#### [Exercise requirements]
Print nothing except the lines of the listing below from the line with "Careers (100, 267)" to the line with "закуски (518, 1336)", each exactly as written, both ends included.

#### [Available records]
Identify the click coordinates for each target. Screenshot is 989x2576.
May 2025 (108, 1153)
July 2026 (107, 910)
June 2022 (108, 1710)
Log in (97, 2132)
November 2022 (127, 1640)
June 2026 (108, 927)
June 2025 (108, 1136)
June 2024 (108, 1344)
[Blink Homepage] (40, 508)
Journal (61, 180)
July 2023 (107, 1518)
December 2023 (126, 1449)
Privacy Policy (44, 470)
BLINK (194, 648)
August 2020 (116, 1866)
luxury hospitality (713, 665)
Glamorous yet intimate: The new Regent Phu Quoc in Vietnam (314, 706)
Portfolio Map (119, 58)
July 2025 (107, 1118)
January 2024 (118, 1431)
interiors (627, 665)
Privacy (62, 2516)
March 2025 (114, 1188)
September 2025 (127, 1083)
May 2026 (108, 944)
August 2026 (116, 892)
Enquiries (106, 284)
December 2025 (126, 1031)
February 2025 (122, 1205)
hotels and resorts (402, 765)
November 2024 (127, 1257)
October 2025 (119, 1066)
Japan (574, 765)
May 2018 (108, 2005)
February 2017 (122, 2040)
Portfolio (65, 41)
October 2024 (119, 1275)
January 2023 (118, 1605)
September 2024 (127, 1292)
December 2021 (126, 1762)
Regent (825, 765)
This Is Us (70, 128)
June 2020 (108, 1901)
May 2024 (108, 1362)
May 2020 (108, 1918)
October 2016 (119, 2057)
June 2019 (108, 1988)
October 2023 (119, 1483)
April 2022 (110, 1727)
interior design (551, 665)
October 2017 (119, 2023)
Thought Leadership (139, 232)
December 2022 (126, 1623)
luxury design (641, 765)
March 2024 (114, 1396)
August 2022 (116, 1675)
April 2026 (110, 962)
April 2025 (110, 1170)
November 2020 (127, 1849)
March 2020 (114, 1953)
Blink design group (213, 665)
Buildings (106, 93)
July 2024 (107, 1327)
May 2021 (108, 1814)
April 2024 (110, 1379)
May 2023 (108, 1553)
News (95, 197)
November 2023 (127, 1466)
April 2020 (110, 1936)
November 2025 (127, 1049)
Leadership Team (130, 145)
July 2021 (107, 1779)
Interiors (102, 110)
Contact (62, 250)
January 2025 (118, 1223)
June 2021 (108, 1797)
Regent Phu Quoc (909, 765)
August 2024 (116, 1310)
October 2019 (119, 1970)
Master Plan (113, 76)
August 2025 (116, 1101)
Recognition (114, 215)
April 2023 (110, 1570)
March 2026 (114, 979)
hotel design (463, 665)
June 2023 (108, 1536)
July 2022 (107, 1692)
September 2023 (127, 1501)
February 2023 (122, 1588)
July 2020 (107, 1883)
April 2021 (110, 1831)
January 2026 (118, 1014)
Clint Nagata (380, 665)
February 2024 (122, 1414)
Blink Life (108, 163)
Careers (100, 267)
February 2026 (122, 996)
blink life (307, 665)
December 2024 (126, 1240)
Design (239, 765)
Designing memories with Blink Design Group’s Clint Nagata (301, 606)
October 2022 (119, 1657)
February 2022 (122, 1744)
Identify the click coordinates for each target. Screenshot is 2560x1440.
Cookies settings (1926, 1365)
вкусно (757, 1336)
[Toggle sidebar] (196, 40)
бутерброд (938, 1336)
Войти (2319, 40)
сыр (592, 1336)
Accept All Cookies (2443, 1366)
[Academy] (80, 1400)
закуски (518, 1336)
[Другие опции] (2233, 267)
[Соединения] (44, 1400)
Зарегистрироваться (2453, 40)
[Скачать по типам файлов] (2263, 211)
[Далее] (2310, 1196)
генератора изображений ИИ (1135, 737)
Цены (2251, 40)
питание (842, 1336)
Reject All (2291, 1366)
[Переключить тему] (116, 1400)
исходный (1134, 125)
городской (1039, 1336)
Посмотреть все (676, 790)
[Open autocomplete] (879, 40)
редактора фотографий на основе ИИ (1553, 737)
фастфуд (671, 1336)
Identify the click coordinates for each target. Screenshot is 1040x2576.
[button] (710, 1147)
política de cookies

#### [Answer]
Careers (100, 267)
February 2026 (122, 996)
blink life (307, 665)
December 2024 (126, 1240)
Design (239, 765)
Designing memories with Blink Design Group’s Clint Nagata (301, 606)
October 2022 (119, 1657)
February 2022 (122, 1744)
Identify the click coordinates for each target. Screenshot is 2560x1440.
Cookies settings (1926, 1365)
вкусно (757, 1336)
[Toggle sidebar] (196, 40)
бутерброд (938, 1336)
Войти (2319, 40)
сыр (592, 1336)
Accept All Cookies (2443, 1366)
[Academy] (80, 1400)
закуски (518, 1336)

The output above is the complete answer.